> **Stated task**: Please render the data below as a JSON list of strings, one string per line, leaving out any blank lines.

▬▬▬

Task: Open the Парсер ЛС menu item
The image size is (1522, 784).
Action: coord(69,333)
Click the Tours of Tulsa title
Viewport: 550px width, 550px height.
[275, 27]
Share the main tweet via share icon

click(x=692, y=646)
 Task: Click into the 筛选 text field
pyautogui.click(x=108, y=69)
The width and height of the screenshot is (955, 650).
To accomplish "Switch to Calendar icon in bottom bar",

▬▬▬

> **Written reply**:
[
  "Task: Open the Парсер ЛС menu item",
  "The image size is (1522, 784).",
  "Action: coord(69,333)",
  "Click the Tours of Tulsa title",
  "Viewport: 550px width, 550px height.",
  "[275, 27]",
  "Share the main tweet via share icon",
  "click(x=692, y=646)",
  " Task: Click into the 筛选 text field",
  "pyautogui.click(x=108, y=69)",
  "The width and height of the screenshot is (955, 650).",
  "To accomplish \"Switch to Calendar icon in bottom bar\","
]